INPUT MATERIAL below:

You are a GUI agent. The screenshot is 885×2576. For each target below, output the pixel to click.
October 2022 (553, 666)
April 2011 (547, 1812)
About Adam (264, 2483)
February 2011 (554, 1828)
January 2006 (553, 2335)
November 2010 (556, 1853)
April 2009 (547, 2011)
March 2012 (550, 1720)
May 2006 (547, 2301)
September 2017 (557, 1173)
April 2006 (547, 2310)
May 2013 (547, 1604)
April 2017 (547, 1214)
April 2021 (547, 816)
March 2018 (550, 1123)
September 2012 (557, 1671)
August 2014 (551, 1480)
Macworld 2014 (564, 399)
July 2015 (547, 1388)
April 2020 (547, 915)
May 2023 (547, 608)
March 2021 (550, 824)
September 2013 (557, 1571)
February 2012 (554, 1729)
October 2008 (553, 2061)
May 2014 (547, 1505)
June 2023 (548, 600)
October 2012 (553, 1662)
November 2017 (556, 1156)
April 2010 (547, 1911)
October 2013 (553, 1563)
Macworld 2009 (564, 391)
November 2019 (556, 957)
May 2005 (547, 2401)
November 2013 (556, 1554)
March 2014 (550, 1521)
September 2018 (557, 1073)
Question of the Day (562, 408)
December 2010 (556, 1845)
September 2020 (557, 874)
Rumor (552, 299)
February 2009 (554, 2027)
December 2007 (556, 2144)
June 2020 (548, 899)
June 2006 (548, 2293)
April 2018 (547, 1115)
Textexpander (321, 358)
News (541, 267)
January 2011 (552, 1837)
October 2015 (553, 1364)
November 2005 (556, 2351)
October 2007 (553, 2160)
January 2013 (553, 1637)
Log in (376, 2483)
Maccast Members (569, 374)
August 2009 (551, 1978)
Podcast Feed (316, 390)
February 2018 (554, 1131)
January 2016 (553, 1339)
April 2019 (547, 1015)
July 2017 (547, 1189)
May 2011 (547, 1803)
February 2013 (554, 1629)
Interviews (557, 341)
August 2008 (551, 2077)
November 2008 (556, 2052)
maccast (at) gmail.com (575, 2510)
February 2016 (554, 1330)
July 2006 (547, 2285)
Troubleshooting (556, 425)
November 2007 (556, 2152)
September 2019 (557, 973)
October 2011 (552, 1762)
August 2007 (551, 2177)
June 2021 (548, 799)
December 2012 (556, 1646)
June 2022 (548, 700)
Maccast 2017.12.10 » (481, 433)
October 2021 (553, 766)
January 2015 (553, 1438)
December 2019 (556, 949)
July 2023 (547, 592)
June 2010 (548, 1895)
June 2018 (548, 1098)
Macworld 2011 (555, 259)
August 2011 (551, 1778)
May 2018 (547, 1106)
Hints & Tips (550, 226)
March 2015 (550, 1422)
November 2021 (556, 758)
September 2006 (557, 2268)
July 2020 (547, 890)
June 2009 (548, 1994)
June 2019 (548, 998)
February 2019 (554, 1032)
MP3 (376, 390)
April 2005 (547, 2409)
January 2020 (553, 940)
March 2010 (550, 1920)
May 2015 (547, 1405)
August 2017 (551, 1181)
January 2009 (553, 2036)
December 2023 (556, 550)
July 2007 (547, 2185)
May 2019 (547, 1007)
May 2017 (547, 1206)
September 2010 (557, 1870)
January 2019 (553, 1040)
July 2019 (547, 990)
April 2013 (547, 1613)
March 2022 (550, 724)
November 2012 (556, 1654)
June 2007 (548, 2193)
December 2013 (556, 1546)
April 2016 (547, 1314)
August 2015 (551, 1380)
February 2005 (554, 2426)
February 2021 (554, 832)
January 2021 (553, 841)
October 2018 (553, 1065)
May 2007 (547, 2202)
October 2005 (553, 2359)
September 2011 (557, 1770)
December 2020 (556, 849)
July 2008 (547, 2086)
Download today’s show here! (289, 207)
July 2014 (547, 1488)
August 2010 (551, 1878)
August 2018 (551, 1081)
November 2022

End of INPUT MATERIAL.
INPUT MATERIAL below:

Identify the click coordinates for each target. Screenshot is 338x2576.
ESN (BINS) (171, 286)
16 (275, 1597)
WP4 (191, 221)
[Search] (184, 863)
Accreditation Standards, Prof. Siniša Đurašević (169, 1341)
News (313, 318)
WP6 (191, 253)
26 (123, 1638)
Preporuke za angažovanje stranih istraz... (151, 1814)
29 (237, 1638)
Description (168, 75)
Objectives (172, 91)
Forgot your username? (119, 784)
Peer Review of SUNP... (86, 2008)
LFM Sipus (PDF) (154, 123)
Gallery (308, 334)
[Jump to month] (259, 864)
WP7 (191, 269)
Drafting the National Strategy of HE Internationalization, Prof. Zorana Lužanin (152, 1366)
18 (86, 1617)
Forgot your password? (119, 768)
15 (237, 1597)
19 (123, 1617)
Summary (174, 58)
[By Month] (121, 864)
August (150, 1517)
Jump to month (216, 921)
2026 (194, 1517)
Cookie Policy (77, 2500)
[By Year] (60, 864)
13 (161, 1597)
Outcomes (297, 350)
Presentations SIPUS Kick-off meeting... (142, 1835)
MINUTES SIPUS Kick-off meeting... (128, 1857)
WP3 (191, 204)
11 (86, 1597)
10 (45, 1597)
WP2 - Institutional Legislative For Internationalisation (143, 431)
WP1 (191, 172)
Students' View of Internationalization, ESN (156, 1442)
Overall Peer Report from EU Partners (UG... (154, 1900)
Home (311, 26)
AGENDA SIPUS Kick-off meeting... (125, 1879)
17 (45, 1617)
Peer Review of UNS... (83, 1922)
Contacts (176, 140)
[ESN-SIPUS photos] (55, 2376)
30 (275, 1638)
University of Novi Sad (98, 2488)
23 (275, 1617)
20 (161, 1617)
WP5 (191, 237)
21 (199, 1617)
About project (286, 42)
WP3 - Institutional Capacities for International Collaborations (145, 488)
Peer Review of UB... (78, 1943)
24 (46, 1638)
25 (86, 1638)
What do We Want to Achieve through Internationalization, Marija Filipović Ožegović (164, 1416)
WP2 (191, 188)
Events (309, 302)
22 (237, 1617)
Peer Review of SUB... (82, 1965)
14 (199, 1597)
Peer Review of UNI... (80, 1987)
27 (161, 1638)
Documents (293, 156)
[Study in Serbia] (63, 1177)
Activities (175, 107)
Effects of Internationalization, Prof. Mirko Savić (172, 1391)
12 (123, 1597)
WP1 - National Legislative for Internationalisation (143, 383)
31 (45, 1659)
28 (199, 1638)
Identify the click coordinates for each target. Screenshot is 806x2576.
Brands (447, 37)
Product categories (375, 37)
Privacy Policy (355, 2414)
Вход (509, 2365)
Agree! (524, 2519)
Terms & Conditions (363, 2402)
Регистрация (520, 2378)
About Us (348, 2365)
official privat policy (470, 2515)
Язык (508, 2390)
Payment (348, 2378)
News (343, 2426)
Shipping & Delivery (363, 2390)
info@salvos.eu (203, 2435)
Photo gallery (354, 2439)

End of INPUT MATERIAL.
INPUT MATERIAL below:

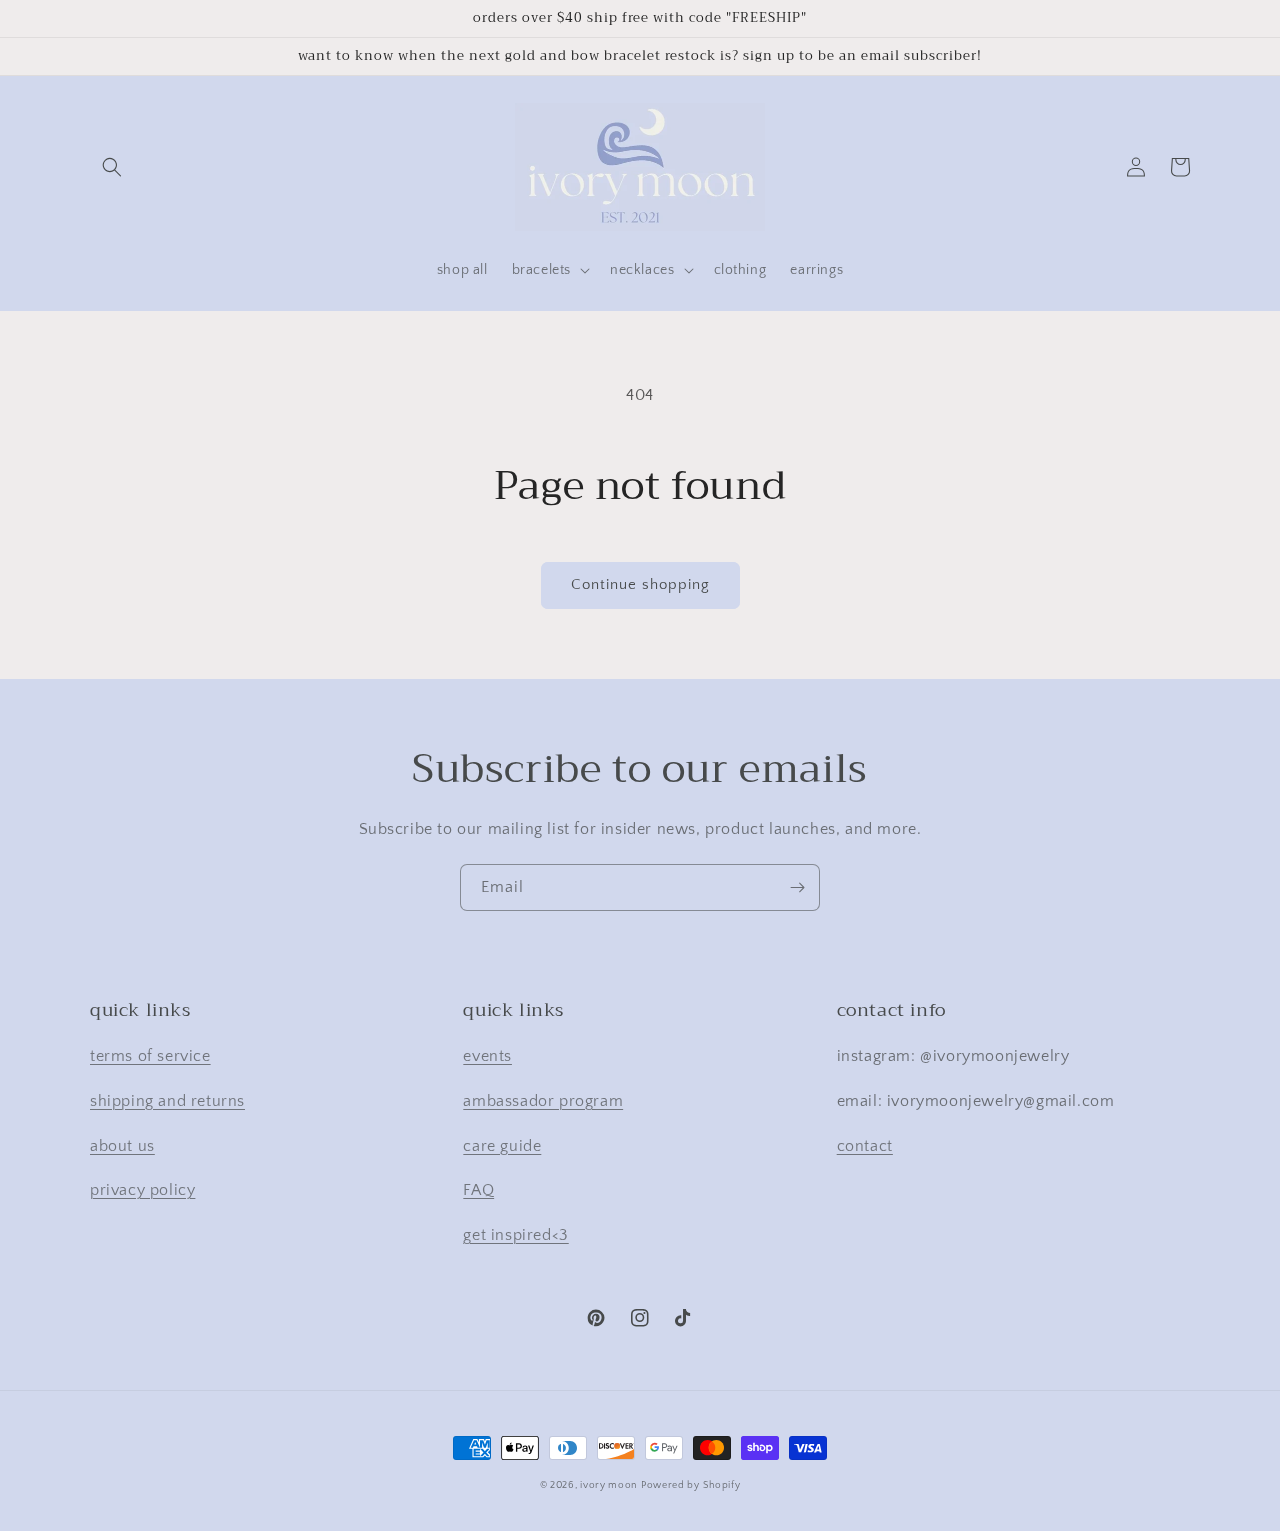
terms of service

End of INPUT MATERIAL.

PROBLEM STATEMENT => Using the records above, restate word for word the lines from the one with "Description (168, 75)" through the one with "WP7 (191, 269)", both included.

RESPONSE AREA =>
Description (168, 75)
Objectives (172, 91)
Forgot your username? (119, 784)
Peer Review of SUNP... (86, 2008)
LFM Sipus (PDF) (154, 123)
Gallery (308, 334)
[Jump to month] (259, 864)
WP7 (191, 269)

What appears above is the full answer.